The work on SCOP 1.75 concluded in 2014 and we then initiated the development of the SCOP 2 prototype (2) in an attempt to capture new discoveries and findings or to recreate complex scenarios of protein evolution. The prototype was designed to retain the best features of SCOP and provide groupings of proteins based not only on their structural features but also on their common evolutionary origin. Depending on the degree of evolutionary divergence and structural similarity, proteins were organized into distinct levels that instead of a strict tree-like hierarchy, were allowed to form more complex multiple parental relationships. The working prototype contained only a small fraction of the available structural data pending users’ feedback essential for its future development and expansion.

Here we describe the new developments and update of the SCOP database. We have developed a new version of SCOP by expanding and greatly simplifying the SCOP 2 prototype design. We have undertaken a number of efforts to improve the database schema, develop a new dynamic web-interface but most importantly, increase the SCOP coverage of PDB structures.
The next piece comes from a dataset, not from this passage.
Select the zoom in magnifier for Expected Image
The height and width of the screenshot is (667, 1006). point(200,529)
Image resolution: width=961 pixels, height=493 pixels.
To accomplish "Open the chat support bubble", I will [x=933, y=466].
SCOP DEVELOPMENT AND UPDATE

We have redesigned the SCOP 2 prototype schema and expanded the database by incorporating the SCOP version 1.75 data. We have further undertaken a significant update of protein structures by ensuring that the growth of the database reflects increased diversity and quality rather than solely the increase in data quantity. Our main focus was on novelty and discovery of new and more distant evolutionary relationships, particularly these that are not detectable with advanced automated methods. In addition, we have steadily continued adding new PDB entries to already existing SCOP families while concurrently revising and improving their classification. Compared to SCOP 1.75, the number of families and superfamilies has grown substantially. At the time of writing the current SCOP database contains 5058 families and 2455 superfamilies compared to 3902 families and 1962 superfamilies in SCOP 1.75 (see Table 1 for more details). The classification levels currently organise more than 40 000 non-redundant domains that represent nearly 500 000 protein structures.

Table 1.

Progress of the SCOP classification compared to SCOP version 1.75

Number SCOP 2 SCOP 1.75
Folds 1388 1195
IUPRs 17 n.a.
Hyperfamilies 15 n.a.
Superfamilies 2455 1962
Families 5060 3902
Interrelationships 46 n.a.

The current SCOP classification schema has taken advantage of both SCOP 1.75 and SCOP 2 prototype, and in essence, it is a merger of these two developments. More details about the design, content and the rationale behind the current classification are provided below.
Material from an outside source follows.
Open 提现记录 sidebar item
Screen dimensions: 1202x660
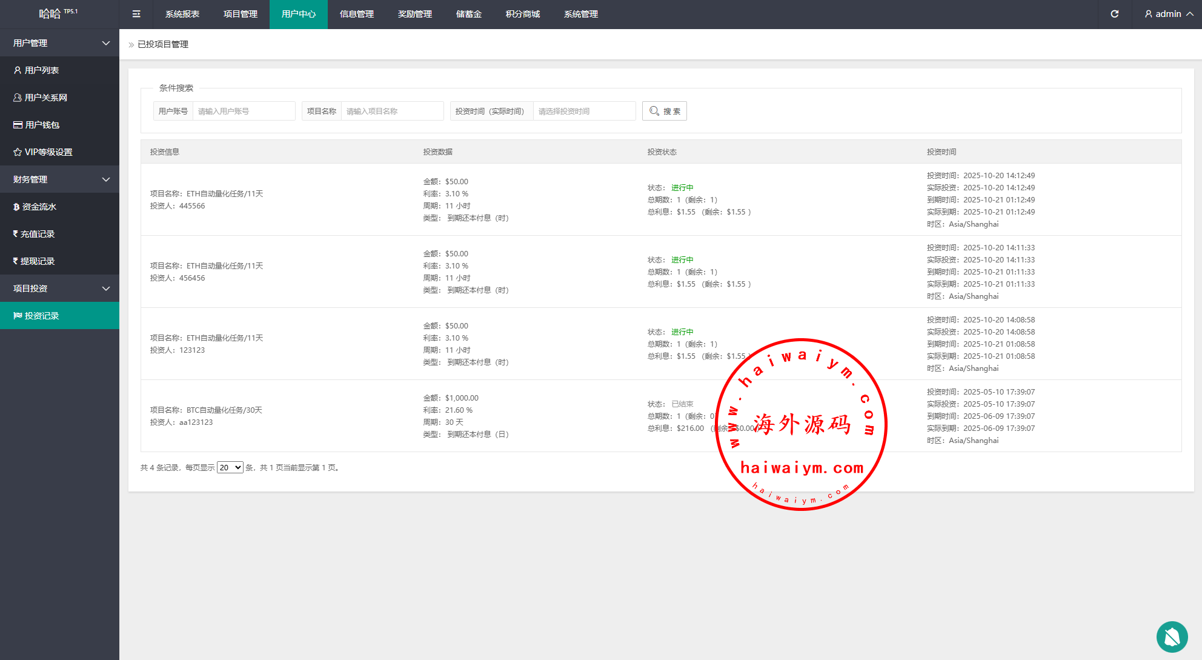(37, 261)
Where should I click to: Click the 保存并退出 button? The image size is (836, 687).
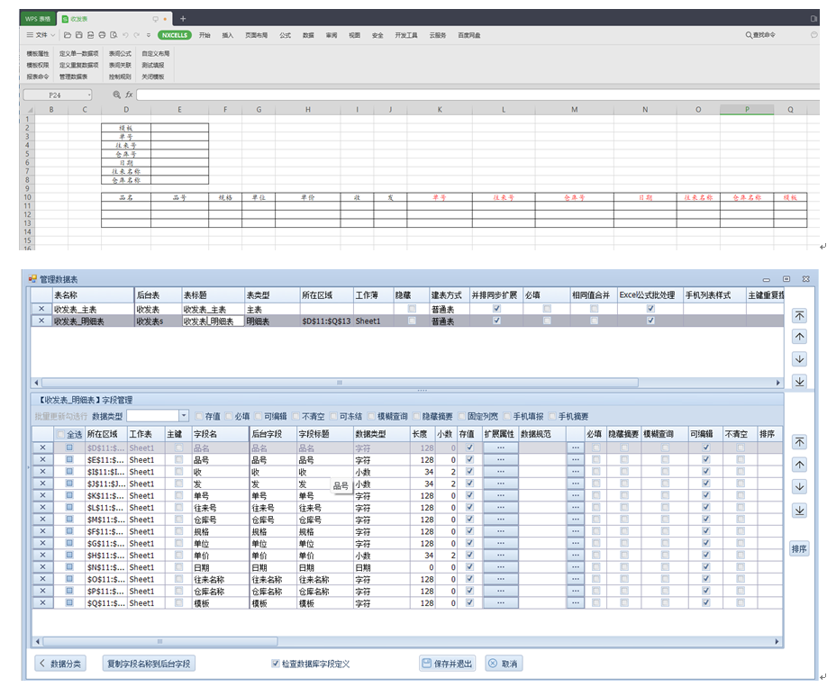click(x=448, y=664)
Current SCOP classification structure

Two evolutionary levels: family and superfamily are at the heart of the current SCOP classification. Family groups closely related proteins with a clear evidence for their evolutionary origin while superfamily brings together more distantly related protein domains. As these relationships can sometimes span structural regions of different size, we provide domain boundaries for both, family and superfamily levels.
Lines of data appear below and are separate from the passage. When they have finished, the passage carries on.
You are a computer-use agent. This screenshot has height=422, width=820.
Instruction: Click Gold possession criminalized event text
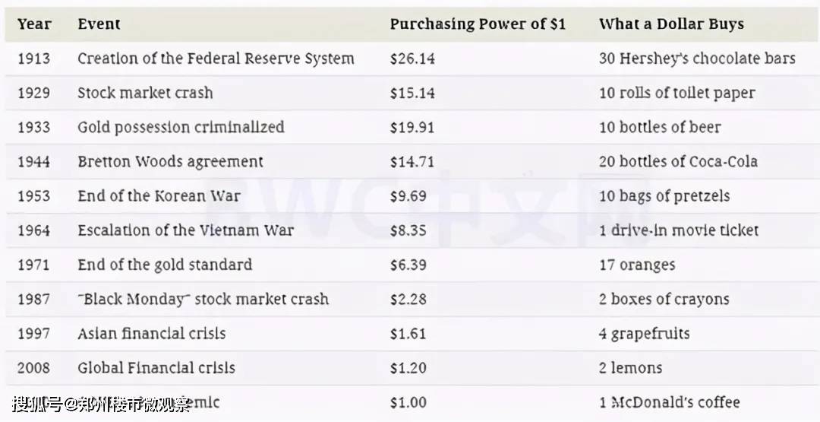coord(181,127)
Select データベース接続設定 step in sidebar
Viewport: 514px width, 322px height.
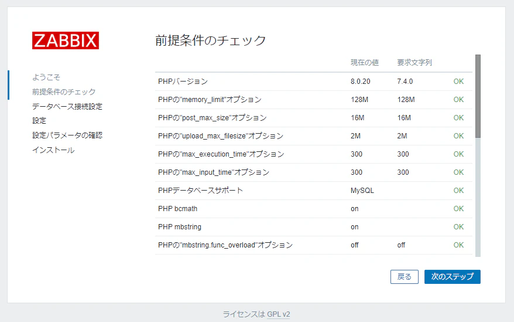(67, 107)
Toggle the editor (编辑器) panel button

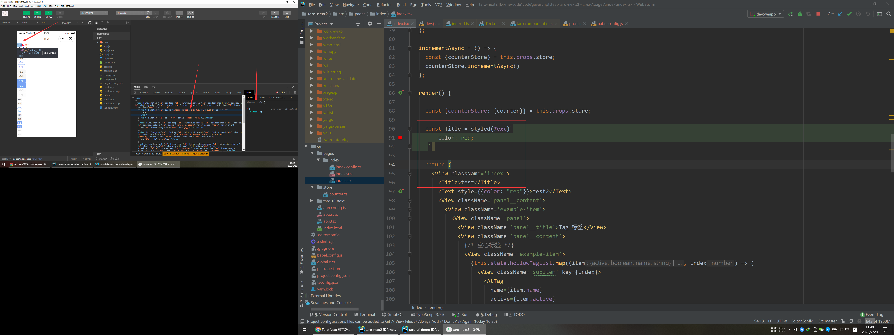coord(37,13)
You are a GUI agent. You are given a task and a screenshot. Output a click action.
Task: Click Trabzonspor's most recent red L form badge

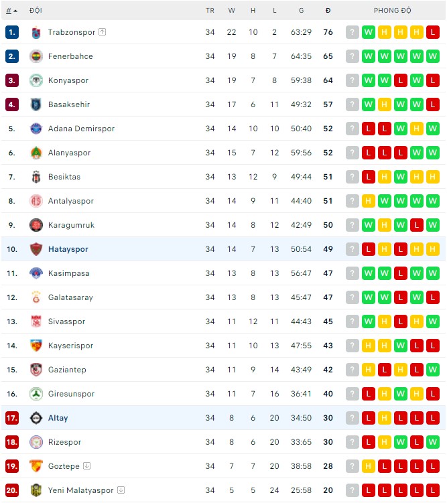tap(433, 32)
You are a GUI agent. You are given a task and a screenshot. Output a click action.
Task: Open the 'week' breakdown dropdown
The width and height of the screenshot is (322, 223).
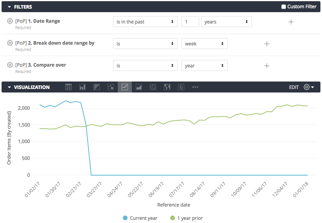click(x=205, y=44)
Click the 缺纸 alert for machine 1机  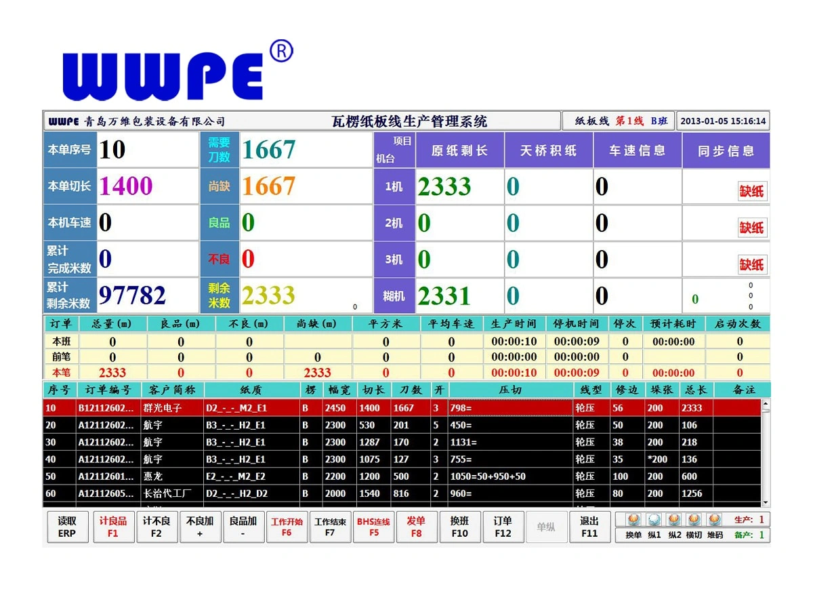tap(753, 190)
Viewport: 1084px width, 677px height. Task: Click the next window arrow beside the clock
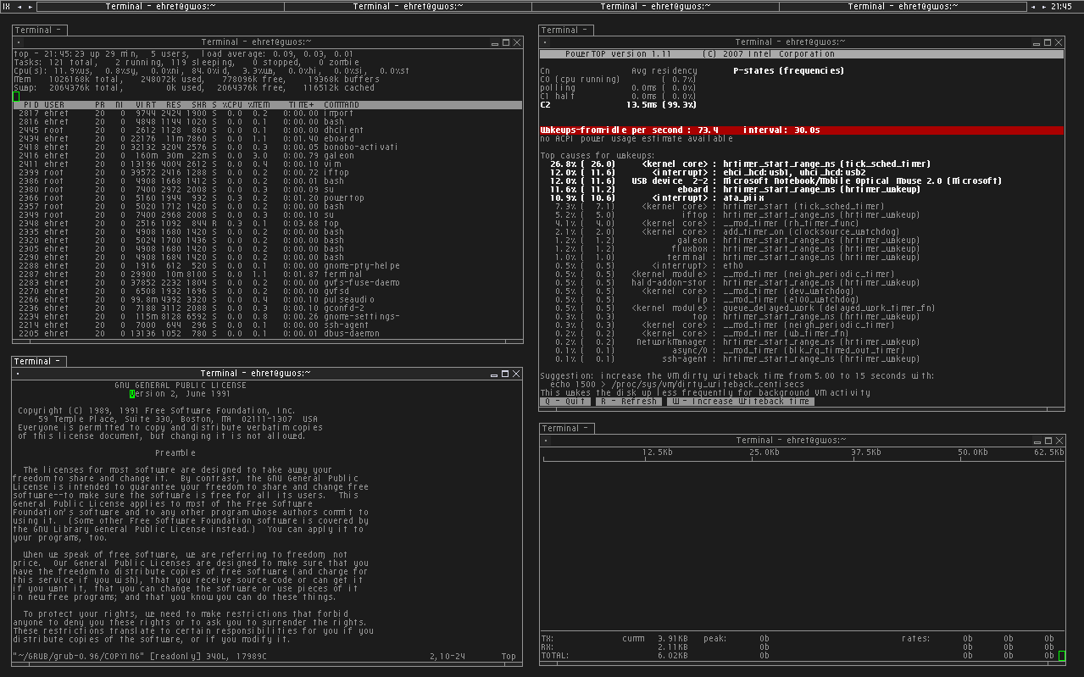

Superfamilies are grouped into distinct folds on the basis of the global structural features shared by the majority of their members. These features are the composition of the secondary structures in the domain core, their architecture and topology. Fold is an attribute of a superfamily but the constituent families of some superfamilies that have evolved distinct structural features can belong to a different fold. Superfamilies of proteins or protein regions that do not adopt globular folded structure are grouped in IUPRs (Intrinsically Unstructured Protein Region). Some of these proteins exist in an ensemble of different conformations or are unstructured in free state but adopt an ordered conformation upon binding to other macromolecules.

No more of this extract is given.